*Extracted text*
--------

Microsoft CISO Shares Remote Work Obstacles & Lessons Learned
Bret Arsenault explains changes he implemented along the way as Microsoft's workforce went from 20% to 97% remote.
Organizations around the world were forced to shut down their offices and send employees to work from home as COVID-19 quickly spread. For Microsoft and its 166,000 employees, this decision fell to CISO Bret Arsenault and experts on the business continuity and resilience team.
Microsoft had done pandemic planning in the past, Arsenault tells Dark Reading, but "every plan is interesting when it actually meets the reality of the situation." Less than 20% of Microsoft's workforce was remote before COVID-19. During the pandemic, he says, that number jumped to 97%.
The switch to remote work led most IT leaders to navigate new security challenges, some of which have persisted as organizations consider long-term remote work strategies. Of course, these obstacles vary across businesses, and a key challenge for Microsoft was ensuring employees were secure and productive so other businesses could continue to operate as usual.
"I think one of the big things for us [was] to have the humility to understand that as an organization, we weren't impacted the same way as the service industry or the transportation industry, and we had responsibilities to keep things going so businesses could keep running," Arsenault says. "But we also had responsibilities to our people."
The decision to send most of Microsoft's employees home within the span of 48 hours led him and the team to think about how they could better understand how employees were working. In some ways, the company had the required systems in place; in others, it executed changes.
One of these adjustments involved a system that used telemetry to give a better sense of what employees' remote experience was like. Arsenault says this was an expansion of the same system it used to evaluate the broad shift to using multifactor authentication (MFA) across the company and better understanding how that adjustment affected security and productivity.

--------

*Supplied records*
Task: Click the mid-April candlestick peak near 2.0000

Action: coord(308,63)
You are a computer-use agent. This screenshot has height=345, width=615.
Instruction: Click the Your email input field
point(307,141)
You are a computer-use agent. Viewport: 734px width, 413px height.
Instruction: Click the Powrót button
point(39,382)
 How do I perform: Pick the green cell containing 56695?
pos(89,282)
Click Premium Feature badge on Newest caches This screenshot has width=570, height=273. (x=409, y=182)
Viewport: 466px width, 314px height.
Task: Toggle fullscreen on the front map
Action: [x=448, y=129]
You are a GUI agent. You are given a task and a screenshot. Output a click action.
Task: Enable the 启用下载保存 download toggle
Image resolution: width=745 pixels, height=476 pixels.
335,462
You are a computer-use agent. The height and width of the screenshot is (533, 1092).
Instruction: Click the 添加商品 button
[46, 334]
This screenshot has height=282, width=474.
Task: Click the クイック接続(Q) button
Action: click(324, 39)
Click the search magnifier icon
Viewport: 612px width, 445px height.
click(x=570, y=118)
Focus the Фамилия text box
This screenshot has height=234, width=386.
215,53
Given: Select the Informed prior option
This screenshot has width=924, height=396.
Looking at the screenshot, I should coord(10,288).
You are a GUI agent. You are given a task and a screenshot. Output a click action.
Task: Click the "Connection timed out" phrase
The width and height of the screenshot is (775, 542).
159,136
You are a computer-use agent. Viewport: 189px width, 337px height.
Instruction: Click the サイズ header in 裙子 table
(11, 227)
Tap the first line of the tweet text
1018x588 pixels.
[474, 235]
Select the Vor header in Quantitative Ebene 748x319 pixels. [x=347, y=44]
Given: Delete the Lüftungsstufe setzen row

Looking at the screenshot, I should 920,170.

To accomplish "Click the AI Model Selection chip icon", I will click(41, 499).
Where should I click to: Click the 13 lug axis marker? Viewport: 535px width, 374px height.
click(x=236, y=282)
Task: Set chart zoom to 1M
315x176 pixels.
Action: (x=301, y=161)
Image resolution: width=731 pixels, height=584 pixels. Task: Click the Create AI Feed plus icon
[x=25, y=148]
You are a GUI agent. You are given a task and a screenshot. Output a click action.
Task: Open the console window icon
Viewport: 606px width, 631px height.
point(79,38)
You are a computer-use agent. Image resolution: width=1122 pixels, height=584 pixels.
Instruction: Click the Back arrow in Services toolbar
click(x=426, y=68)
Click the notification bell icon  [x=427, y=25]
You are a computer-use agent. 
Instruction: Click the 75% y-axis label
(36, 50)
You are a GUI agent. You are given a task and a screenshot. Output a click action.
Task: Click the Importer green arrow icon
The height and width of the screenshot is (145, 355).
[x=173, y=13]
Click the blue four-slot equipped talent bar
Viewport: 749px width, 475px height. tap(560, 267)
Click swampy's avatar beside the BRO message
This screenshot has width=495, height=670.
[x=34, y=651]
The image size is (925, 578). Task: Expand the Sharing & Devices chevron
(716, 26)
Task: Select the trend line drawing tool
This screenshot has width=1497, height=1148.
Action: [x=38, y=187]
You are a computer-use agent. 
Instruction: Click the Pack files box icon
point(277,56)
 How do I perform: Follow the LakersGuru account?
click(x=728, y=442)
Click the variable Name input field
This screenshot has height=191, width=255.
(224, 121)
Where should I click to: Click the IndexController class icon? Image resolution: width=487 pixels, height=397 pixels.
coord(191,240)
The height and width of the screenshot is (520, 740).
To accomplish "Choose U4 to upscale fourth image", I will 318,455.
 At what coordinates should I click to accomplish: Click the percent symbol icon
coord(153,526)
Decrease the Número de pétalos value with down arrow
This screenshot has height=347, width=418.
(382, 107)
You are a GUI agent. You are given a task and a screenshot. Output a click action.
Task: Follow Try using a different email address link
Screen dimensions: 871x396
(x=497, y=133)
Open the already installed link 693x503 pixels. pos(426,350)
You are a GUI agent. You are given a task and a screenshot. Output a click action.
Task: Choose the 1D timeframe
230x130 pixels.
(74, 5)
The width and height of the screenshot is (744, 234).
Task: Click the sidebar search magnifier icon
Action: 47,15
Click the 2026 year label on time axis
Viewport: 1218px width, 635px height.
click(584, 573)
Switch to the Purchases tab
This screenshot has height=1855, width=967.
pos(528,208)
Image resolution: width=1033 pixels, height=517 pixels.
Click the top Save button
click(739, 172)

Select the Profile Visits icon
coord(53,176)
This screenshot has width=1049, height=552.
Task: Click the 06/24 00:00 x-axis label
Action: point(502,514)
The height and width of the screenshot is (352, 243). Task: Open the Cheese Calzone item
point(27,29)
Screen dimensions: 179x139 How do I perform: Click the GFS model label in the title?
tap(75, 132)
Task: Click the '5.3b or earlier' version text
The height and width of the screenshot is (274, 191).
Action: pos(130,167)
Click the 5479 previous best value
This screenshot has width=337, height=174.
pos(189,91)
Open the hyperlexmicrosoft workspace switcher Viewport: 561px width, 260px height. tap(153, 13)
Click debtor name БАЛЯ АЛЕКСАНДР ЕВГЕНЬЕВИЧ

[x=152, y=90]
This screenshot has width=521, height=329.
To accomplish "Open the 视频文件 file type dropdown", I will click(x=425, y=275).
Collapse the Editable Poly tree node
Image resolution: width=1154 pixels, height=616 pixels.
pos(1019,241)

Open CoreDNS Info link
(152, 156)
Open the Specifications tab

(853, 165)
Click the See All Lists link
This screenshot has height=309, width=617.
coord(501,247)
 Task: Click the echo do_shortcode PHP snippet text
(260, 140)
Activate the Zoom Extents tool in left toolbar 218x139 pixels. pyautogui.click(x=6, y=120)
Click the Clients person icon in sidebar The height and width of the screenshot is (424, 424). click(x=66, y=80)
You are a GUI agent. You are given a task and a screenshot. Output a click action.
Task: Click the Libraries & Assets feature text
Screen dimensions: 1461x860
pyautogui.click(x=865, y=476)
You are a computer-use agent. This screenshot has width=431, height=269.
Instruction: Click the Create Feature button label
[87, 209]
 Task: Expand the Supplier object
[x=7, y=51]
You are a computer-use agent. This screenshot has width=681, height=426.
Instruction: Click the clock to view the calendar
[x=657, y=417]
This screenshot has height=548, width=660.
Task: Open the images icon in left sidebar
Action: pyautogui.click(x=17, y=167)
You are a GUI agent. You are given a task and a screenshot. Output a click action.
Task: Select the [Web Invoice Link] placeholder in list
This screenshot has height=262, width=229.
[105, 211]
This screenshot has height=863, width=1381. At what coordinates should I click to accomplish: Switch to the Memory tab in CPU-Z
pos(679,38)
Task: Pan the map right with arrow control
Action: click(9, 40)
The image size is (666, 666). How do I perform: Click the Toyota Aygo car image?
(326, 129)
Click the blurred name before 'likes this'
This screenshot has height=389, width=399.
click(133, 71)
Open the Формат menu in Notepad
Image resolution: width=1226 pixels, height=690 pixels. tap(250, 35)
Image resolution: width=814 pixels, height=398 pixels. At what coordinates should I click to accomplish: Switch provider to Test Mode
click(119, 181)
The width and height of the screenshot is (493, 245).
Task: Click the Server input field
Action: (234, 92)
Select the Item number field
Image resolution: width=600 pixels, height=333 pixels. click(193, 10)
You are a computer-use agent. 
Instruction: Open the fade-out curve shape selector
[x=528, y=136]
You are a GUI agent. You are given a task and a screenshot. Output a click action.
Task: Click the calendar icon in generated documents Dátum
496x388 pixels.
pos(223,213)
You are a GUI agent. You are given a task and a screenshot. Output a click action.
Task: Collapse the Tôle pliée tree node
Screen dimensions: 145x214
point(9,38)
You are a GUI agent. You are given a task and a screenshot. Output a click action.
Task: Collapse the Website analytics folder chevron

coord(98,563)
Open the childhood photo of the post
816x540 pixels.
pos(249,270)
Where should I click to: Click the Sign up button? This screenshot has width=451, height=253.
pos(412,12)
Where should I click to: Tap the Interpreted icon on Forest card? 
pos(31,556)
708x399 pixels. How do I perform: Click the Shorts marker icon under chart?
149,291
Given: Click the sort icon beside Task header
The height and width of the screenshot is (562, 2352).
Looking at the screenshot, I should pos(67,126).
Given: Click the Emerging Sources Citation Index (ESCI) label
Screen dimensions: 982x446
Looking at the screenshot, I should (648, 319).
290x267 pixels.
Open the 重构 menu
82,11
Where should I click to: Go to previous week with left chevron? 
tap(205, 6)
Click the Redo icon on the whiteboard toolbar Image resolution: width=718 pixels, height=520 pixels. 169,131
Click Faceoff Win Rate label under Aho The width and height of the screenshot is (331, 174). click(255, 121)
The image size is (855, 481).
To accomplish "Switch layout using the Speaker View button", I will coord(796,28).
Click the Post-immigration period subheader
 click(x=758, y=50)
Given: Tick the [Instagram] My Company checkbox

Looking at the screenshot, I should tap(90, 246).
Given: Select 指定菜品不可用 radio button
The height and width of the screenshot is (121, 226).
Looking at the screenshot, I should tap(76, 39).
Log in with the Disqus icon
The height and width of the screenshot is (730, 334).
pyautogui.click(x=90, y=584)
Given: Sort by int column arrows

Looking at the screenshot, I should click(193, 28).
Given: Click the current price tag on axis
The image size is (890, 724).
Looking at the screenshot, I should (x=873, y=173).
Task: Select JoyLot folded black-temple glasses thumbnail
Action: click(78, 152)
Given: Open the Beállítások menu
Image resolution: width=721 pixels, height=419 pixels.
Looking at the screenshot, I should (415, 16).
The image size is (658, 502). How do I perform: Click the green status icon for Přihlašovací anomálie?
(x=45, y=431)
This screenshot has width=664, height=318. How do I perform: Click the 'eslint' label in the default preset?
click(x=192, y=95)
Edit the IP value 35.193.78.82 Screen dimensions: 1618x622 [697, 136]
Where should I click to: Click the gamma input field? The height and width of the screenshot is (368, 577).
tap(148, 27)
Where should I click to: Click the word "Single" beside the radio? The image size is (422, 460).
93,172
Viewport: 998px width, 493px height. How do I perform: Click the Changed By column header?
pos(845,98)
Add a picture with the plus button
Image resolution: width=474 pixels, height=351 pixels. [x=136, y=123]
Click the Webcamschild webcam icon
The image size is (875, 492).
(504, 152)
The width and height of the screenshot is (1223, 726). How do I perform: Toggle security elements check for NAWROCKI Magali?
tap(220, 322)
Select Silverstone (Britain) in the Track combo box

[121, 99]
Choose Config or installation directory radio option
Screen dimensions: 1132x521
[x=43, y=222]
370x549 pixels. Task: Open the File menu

--------

*Questions to answer*
- a) Return the words of the Microsoft remote work article from "Organizations around the" to "jumped to 97%.", copied without change.
- b) Resume the Microsoft remote work article above, writing on from its final sentence.

*Answers in order*
- a)
Organizations around the world were forced to shut down their offices and send employees to work from home as COVID-19 quickly spread. For Microsoft and its 166,000 employees, this decision fell to CISO Bret Arsenault and experts on the business continuity and resilience team.
Microsoft had done pandemic planning in the past, Arsenault tells Dark Reading, but "every plan is interesting when it actually meets the reality of the situation." Less than 20% of Microsoft's workforce was remote before COVID-19. During the pandemic, he says, that number jumped to 97%.

- b)
"We expanded that to things we didn't do before, like looking at daily VPN usage and looking at Teams calls … how many Teams calls are happening, how many were done in meetings, how many were done as two-party calls," which he calls the "equivalent of the hallway conversation that didn't happen."
Microsoft looked at this data to learn how remote work was playing out across geographies, by work function, for individual contributors and managers. Were people working longer hours? Were they taking the time off they needed? A group of 5,000 interns virtually arrived last summer; all worked remotely. This data aided the process of handling the logistics of this and ensuring interns were productive and had a good experience without being on campus.
Zero Trust: "Progress Over Perfection"
This telemetry is one part of the process Microsoft started five years ago to implement a zero-trust strategy. A growing topic in security today, zero trust refers to an environment in which every network segment, application, and data resource is its own perimeter that requires authentication. The idea is to limit the reach of attackers who make it through the external network perimeter by giving each resource its own.
"We assumed the corporate network wasn't the right boundary that we were going to think about as the most effective control plane – that identity and device health would be more important," says Arsenault of why the company got started with the process. While telemetry can help security practitioners with detection and response, during COVID-19 it also helped inform employees' experience.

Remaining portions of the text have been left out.